Abstract B39: Asparagine drives translational adaptation of cancer cells to glutamine deficit

Abstract

Abstract Most proliferating cells consume exogenous glutamine to fuel biosynthesis and cell growth, which leads to its marked depletion from the microenvironment. Glutamine provides carbon and nitrogen for a wide array of biomolecules, among which are non-essential amino acids, glucosamine and nucleotides; in addition, carbon backbone of glutamine is used as a preferred anaplerotic input into the TCA cycle.
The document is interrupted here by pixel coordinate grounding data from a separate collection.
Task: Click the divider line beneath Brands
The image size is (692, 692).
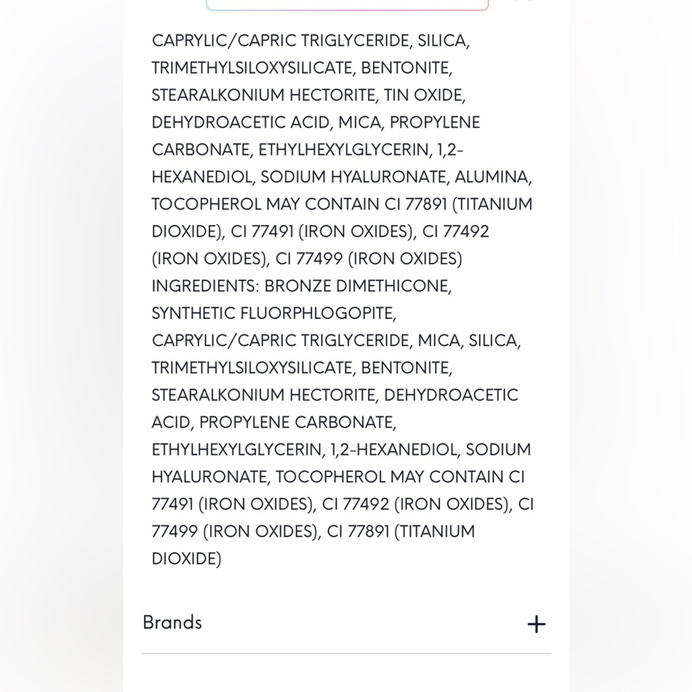Action: click(x=347, y=653)
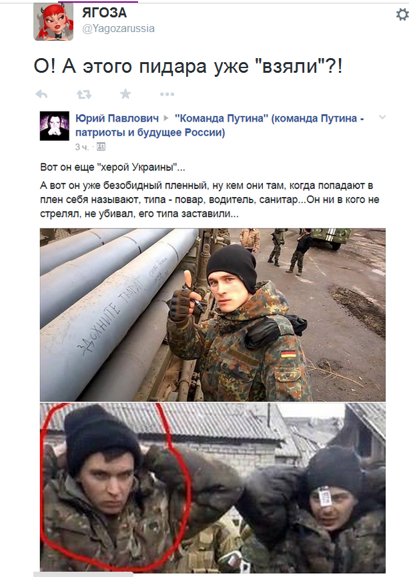This screenshot has width=409, height=579.
Task: Open the bottom photo with red circle
Action: pos(213,488)
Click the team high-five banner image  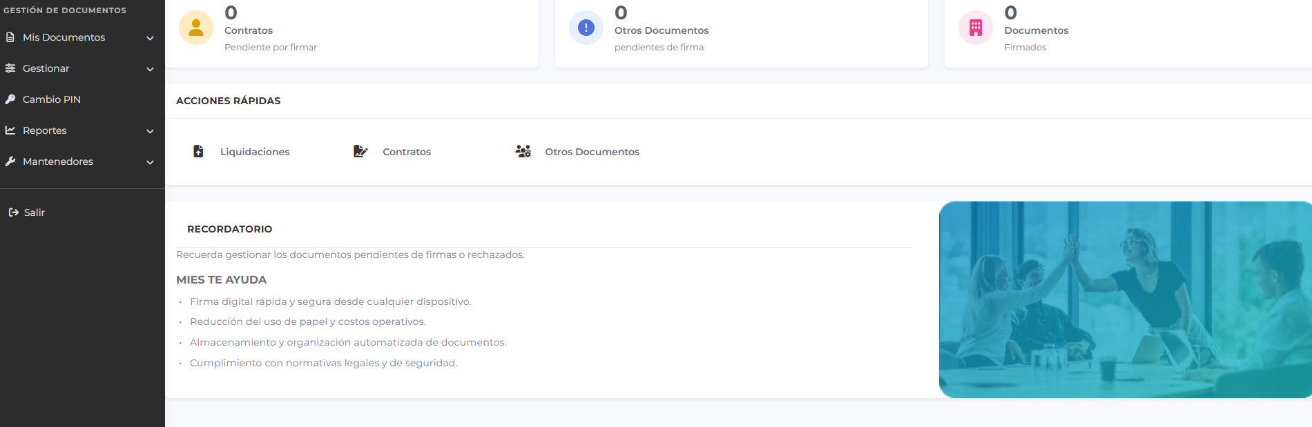(x=1124, y=299)
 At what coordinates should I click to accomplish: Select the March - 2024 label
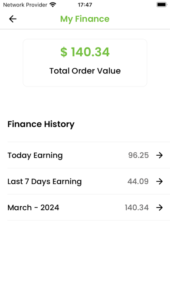[33, 208]
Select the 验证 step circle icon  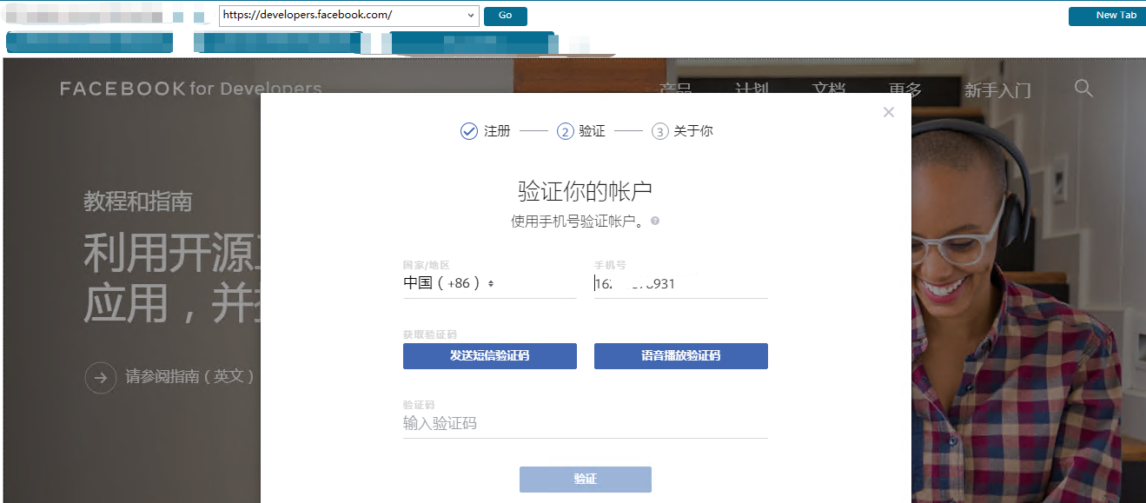click(x=565, y=130)
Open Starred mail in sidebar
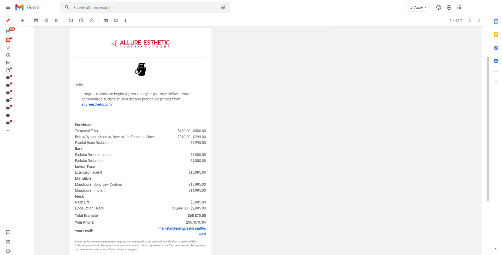502x255 pixels. point(8,48)
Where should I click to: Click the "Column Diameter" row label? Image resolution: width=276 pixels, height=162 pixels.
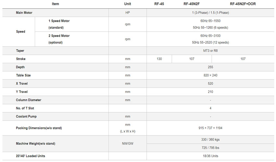coord(29,100)
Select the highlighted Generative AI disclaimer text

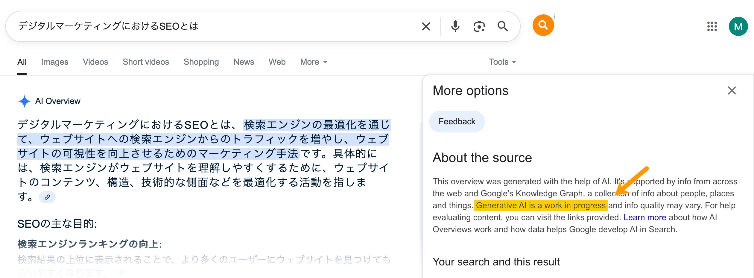click(541, 206)
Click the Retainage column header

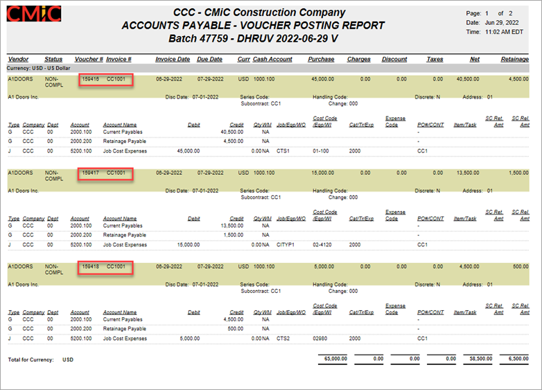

However, as recent in vivo metabolomic studies indicate, a number of tumor types are capable of utilizing alternative anaplerotic routes and, in fact, synthesize glutamine de novo. In addition, select cancer cell lines are able to proliferate in the absence of exogenous glutamine in culture medium. However, the metabolic and regulatory underpinnings that enable the cellular adaptation to glutamine deficit and de novo glutamine production need further investigation. In this work, we identified the non-essential amino acid asparagine as essential for the survival and proliferation of cancer cells in the absence of exogenous glutamine supply. Our data indicate that asparagine, though structurally related to glutamine, is not catabolized in the same manner. Instead, asparagine acts by restoring protein translation, which becomes profoundly compromised in the absence of glutamine. This, in turn, enables the post-transcriptional adaptive upregulation of glutamine synthetase (GLUL), which is required for glutamine-independent growth. Taken together, these findings show that the cellular adaptation to glutamine-limiting conditions relies upon the availability of asparagine, which may represent an important therapeutic vulnerability. Citation Format: Natalya N. Pavlova, Ji Zhang, Craig B. Thompson. Asparagine drives translational adaptation of cancer cells to glutamine deficit. [abstract]. In: Proceedings of the AACR Special Conference on Translational Control of Cancer: A New Frontier in Cancer Biology and Therapy; 2016 Oct 27-30; San Francisco, CA. Philadelphia (PA): AACR; Cancer Res 2017;77(6 Suppl):Abstract nr B39.